Add to Flipboard Magazine.

14 Şubat 2008

MEDYA MEME KAVGASI


MEDYA ÇÖKTÜ, BİR TOKAT DA SEN VUR, TAYYİP BEY !

Son günlerde Doğan Medyası (MEME’nin % 80’i) ile AKP arasında oldukça yoğun bir kayıkçı kavgası sürüyor. Türban türbülansı yaratan MEME, AKP tarafından beğenilmiyor; sevilmiyor.
Trajik bir durum.


Ancak tarihte olaylar iki kez olur; aralarındaki tek fark, birincisinde trajik olarak biter, ikincisi komedi (Marx).

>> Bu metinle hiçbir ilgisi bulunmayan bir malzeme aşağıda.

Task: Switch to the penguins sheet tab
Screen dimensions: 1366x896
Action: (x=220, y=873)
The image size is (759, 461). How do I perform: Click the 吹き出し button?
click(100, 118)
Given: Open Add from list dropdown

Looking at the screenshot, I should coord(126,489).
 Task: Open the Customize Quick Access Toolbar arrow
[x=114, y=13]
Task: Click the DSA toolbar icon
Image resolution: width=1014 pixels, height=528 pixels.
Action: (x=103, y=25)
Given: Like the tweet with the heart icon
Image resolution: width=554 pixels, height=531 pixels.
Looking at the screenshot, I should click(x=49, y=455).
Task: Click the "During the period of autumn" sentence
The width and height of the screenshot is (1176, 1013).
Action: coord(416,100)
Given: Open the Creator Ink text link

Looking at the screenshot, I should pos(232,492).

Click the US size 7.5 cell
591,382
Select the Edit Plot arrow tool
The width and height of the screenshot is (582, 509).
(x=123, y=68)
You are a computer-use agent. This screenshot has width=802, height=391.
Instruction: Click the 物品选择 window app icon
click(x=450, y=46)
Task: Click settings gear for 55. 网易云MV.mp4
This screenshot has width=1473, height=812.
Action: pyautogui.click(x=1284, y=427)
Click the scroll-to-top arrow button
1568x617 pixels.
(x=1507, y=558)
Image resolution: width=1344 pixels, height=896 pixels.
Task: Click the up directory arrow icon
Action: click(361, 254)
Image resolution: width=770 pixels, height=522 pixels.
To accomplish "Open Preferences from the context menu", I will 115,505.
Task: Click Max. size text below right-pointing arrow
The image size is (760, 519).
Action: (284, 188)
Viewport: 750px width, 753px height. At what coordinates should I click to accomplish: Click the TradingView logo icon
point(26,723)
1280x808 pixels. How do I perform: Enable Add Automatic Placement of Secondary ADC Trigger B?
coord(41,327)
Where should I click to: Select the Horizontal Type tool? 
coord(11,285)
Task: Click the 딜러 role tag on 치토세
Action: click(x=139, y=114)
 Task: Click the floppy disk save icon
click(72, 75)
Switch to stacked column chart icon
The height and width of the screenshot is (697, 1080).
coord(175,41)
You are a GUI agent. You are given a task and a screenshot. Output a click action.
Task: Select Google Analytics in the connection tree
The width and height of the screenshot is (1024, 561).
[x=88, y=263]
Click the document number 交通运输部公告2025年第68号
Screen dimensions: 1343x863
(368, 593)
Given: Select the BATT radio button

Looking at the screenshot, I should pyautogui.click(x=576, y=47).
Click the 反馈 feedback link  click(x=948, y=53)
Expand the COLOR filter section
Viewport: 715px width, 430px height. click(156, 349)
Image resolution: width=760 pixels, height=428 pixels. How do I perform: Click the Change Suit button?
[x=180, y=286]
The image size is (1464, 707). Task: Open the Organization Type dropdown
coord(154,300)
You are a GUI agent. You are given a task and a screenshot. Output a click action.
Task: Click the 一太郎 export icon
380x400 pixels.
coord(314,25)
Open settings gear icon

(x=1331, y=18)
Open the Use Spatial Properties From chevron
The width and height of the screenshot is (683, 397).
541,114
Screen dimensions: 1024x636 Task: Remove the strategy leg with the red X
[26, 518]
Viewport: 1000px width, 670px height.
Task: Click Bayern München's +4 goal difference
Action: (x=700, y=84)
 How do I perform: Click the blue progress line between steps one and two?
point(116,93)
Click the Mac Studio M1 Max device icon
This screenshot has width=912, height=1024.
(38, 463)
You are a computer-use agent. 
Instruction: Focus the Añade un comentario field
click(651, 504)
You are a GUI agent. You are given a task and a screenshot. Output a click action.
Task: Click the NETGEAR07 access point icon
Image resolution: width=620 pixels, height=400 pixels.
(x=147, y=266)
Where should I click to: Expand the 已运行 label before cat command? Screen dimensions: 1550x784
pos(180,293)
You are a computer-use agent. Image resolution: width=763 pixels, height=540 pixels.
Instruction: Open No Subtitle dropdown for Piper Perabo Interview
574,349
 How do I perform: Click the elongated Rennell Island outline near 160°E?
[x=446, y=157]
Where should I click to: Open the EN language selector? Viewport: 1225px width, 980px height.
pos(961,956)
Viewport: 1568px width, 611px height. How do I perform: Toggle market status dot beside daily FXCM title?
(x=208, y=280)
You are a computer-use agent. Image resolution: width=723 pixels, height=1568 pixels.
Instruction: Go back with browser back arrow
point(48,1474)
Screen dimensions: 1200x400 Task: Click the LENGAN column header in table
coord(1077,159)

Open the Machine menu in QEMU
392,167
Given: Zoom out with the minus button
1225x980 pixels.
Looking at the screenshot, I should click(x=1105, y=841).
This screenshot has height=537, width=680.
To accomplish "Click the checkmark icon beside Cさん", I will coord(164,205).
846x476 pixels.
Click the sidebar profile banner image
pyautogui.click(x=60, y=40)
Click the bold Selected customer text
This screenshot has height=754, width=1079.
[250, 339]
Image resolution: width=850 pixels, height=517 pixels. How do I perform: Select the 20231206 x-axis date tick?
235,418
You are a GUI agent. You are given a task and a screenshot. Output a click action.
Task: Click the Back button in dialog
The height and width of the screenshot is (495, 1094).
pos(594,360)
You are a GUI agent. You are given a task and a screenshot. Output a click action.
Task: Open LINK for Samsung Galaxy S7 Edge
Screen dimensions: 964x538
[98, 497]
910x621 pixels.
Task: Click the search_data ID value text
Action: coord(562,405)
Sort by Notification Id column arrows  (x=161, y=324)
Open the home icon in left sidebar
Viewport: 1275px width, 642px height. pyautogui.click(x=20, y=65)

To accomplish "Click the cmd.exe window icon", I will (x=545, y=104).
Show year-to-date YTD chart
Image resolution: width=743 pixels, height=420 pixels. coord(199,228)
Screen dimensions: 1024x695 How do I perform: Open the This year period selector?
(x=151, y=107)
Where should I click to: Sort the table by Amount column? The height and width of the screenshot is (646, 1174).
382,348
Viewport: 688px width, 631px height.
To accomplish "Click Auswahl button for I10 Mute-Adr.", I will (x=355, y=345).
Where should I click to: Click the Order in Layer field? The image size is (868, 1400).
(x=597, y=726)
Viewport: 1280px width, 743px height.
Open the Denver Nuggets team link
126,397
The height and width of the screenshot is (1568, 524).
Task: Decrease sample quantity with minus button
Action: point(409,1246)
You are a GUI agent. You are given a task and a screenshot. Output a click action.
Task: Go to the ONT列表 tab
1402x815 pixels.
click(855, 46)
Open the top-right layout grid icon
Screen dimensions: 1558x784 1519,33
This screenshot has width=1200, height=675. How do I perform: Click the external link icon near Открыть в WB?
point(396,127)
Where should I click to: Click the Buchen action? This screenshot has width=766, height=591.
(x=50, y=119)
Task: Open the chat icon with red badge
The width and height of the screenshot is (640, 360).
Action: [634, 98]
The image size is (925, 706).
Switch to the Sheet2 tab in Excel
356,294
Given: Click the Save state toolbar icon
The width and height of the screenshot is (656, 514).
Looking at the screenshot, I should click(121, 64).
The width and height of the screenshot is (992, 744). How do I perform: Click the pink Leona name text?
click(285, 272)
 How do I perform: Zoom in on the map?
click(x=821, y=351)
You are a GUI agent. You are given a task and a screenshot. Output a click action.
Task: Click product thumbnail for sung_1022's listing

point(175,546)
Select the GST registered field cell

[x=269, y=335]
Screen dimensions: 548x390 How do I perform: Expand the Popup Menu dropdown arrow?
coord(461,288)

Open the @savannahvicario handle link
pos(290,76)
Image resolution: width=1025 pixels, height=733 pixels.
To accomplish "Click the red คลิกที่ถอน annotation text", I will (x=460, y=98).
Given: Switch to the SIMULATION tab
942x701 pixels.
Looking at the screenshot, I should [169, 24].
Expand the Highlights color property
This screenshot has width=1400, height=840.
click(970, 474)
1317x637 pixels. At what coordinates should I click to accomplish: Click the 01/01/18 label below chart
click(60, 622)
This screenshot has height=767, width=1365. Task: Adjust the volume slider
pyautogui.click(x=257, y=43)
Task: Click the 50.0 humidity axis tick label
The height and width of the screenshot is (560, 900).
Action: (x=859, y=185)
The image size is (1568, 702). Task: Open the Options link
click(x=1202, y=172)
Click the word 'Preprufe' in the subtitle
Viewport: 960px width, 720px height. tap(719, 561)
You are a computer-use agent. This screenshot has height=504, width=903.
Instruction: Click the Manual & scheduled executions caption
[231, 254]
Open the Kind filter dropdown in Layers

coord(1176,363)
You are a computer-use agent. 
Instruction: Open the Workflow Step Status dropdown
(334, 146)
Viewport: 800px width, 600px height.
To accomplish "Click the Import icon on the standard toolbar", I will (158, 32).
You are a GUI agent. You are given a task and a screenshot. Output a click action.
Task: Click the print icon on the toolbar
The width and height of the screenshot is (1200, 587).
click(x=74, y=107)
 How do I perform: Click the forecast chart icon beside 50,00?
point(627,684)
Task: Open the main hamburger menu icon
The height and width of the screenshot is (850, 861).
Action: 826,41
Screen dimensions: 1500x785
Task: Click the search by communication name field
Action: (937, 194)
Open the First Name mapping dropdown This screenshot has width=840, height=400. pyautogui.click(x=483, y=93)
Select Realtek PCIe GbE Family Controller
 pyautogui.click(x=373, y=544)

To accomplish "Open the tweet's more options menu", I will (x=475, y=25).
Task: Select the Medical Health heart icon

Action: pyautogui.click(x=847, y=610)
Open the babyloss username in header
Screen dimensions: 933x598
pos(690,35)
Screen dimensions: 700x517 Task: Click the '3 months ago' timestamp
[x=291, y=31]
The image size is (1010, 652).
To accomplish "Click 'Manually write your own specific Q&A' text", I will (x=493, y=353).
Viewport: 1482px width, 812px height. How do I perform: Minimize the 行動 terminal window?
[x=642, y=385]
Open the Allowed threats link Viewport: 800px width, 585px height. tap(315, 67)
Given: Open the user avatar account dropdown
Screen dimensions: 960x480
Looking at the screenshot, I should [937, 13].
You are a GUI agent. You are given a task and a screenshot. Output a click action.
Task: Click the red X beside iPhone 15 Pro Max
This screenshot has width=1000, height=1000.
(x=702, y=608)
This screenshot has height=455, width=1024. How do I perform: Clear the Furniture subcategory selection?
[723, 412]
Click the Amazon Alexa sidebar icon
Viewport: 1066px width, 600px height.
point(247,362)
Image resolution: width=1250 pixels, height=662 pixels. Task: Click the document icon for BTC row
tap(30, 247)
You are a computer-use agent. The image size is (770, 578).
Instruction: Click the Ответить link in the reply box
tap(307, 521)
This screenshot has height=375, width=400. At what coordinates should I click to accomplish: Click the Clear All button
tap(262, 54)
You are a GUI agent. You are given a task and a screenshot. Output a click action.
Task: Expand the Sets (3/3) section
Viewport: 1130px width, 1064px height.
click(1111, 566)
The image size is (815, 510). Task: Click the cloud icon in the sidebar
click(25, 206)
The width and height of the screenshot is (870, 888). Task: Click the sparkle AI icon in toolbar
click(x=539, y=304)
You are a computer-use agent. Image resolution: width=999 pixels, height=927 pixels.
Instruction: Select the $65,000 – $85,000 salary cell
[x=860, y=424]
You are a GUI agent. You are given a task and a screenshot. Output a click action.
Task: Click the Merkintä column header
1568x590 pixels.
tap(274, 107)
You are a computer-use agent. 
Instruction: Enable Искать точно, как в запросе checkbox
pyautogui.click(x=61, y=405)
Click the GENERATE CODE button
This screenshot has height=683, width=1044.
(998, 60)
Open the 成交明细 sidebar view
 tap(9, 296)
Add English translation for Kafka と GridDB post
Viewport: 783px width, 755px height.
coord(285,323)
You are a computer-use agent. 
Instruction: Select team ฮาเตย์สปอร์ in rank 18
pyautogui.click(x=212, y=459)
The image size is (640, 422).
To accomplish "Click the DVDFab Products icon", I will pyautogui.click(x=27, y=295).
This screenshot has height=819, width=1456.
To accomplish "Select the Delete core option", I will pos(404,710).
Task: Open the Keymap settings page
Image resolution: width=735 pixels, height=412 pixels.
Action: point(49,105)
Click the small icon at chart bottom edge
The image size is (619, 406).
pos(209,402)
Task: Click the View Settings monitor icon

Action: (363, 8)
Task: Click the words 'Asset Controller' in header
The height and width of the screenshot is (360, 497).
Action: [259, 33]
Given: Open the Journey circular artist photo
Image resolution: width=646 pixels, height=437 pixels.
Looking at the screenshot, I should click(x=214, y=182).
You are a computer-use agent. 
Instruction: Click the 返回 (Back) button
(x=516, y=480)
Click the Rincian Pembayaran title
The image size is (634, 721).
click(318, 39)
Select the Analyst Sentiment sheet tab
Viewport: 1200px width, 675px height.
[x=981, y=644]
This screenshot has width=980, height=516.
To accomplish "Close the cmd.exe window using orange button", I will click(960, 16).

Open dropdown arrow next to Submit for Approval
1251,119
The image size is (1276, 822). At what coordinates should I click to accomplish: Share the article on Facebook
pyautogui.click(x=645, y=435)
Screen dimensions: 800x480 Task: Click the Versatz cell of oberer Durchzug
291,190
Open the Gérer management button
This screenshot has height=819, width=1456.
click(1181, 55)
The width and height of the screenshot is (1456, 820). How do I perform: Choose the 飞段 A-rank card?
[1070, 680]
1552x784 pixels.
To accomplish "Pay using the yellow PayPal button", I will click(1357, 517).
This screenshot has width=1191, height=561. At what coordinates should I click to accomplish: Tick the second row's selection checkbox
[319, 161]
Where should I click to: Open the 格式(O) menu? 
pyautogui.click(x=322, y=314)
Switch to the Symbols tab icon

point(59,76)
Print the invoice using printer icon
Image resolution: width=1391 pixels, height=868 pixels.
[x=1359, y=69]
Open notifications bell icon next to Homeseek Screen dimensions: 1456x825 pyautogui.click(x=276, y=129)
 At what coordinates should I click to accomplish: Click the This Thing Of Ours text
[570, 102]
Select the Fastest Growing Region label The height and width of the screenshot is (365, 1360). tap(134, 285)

2002 yılında da medya çökmüştü; trajik olarak onbinlerce medya çalışanı ve emekçisi işsiz kalmıştı. İletişim Fakültelerinin giriş puanları, şişirilmiş medyanın cazip halden çıkmasıyla 20 puan düşmüştü. Sadece borsa düşmez ki. Biz üniversiteliler, ÖSS puanlarının oynaması ile de açıklarız sosyal gerçekliği.

Tam o sıralarda iktidara gelen AKP’ye şunu yazmıştık: “AKP, medyaya beyaz sayfa açarsa, onu ilk karalayacak biz oluruz.”

AKP beyaz sayfayı açtı. Dediğimizi yaptık. Medya “medyaya düşman yetiştiren” öğretim üyeleri sayesinde, kubura döndü. Son üç yıl da, bu kubur giderek çirkin kokuları etrafına daha fazla saçmaya başladı. Son olarak dünya ekonomik kriz ile boğuşurken, AKP’yi de kollayan bir biçimde, “vur patlasın, türbanlı ağlasın” tarzında MEME manşetleri ve açıksaçık oturumlarla, milleti oyalayan bu oyuncak, makyajı artık giderek dökülen kokana misali, döndü birdenbire. 2001’deki trajedi, komik olarak tekrarlanır mı? Ne olduğunu, ne olacağını başka yerde yazarız.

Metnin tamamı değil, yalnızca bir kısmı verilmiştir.